Vengineerの妄想

人生を妄想しています。

MetaのLlama 3は、(H100 x 24,576) x 2セットで学習

はじめに

今日投稿する予定の内容をいったんキャンセルして、Meta の LIama3の学習環境について、ブログがアップされたのために記録として残します。

engineering.fb.com

LIama 3 は、H100 x 24,576台で学習

上記のブログによると、

To lead in developing AI means leading investments in hardware infrastructure. Hardware infrastructure plays an important role in AI’s future. Today, we’re sharing details on two versions of our 24,576-GPU data center scale cluster at Meta. These clusters support our current and next generation AI models, including Llama 3, the successor to Llama 2, our publicly released LLM, as well as AI research and development across GenAI and other areas .

とあります。

そして、

Marking a major investment in Meta’s AI future, we are announcing two 24k GPU clusters. We are sharing details on the hardware, network, storage, design, performance, and software that help us extract high throughput and reliability for various AI workloads.
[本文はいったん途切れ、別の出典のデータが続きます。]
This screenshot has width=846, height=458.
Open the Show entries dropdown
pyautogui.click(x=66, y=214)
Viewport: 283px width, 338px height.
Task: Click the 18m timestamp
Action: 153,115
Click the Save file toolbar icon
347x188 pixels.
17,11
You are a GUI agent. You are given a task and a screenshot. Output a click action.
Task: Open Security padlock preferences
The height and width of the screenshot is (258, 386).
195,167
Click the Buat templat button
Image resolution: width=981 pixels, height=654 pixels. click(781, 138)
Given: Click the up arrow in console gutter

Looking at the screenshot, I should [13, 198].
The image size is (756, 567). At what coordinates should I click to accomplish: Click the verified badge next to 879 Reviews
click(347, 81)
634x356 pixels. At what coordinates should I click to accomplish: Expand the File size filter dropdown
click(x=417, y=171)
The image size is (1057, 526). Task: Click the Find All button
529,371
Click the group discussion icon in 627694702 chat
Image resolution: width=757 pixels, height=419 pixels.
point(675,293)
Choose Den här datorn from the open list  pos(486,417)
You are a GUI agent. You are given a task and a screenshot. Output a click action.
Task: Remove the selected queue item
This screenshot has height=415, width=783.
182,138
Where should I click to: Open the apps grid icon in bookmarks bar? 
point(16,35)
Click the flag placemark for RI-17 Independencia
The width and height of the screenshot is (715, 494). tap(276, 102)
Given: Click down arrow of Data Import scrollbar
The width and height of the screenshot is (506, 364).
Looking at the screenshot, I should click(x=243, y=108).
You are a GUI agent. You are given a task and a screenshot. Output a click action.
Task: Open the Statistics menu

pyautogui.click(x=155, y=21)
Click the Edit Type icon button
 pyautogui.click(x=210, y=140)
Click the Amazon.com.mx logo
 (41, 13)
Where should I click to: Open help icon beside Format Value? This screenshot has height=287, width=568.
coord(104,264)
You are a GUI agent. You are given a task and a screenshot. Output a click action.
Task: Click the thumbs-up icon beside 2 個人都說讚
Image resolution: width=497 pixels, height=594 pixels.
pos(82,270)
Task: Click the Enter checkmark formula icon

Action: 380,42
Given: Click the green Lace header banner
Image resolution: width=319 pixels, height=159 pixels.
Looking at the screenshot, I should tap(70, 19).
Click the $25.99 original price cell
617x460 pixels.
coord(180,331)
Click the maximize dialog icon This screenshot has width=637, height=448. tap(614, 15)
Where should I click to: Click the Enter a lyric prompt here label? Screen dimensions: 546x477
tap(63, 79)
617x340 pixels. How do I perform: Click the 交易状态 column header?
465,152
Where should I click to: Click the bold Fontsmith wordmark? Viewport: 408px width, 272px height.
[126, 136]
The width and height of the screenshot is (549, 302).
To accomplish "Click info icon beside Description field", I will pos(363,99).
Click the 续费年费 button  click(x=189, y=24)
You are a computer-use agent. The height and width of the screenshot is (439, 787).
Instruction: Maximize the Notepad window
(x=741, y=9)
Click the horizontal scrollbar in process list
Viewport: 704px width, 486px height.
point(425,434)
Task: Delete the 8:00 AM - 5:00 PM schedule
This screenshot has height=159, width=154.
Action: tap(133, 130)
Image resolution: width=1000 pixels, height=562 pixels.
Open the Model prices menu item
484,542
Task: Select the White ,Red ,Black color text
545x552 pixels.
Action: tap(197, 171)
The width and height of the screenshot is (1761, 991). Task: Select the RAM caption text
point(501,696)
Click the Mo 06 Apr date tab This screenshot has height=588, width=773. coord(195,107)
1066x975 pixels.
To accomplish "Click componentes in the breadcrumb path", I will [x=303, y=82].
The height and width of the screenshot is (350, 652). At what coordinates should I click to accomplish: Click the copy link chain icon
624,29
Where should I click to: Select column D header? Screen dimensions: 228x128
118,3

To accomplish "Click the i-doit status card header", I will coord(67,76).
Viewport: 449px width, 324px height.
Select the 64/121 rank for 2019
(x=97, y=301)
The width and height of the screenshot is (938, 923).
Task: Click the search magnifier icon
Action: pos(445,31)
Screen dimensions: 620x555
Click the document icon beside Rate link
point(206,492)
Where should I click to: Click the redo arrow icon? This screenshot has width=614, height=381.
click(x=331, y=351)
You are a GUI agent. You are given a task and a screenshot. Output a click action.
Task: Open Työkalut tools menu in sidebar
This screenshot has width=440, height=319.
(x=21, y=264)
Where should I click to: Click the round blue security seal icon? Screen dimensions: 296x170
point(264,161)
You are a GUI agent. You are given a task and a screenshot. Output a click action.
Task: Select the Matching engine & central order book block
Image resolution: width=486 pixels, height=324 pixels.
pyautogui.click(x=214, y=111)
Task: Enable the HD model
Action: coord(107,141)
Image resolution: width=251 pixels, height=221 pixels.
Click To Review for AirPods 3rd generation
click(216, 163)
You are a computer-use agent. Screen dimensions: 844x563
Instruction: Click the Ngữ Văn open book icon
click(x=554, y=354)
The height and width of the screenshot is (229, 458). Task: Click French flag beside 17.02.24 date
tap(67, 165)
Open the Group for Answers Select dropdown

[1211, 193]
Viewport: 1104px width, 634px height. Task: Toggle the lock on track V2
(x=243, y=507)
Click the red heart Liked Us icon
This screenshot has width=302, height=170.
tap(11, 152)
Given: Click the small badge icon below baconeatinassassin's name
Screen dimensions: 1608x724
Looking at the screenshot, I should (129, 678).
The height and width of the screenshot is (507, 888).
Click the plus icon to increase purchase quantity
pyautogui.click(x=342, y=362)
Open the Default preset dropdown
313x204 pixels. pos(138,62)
We use this cluster design for Llama 3 training.

とあるので、2セットです

ノード間は、400Gbps

  • Arista 7800 iwith Wedge400 and Minipack2 oCP rack switeches
  • NVIDIA Quanum2 InfiniBand fabric

LIama 3 は、RoCE

将来的な H100 の数

While we’ve had a long history of building AI infrastructure, we first shared details on our AI Research SuperCluster (RSC), featuring 16,000 NVIDIA A100 GPUs, in 2022.

2022年で、A100 x 16K

These two AI training cluster designs are a part of our larger roadmap for the future of AI. By the end of 2024, we’re aiming to continue to grow our infrastructure build-out that will include 350,000 NVIDIA H100s as part of a portfolio that will feature compute power equivalent to nearly 600,000 H100s.

最終的には、H100 x 600K

おわりに

ほとんどの会社は、もう無理です。。。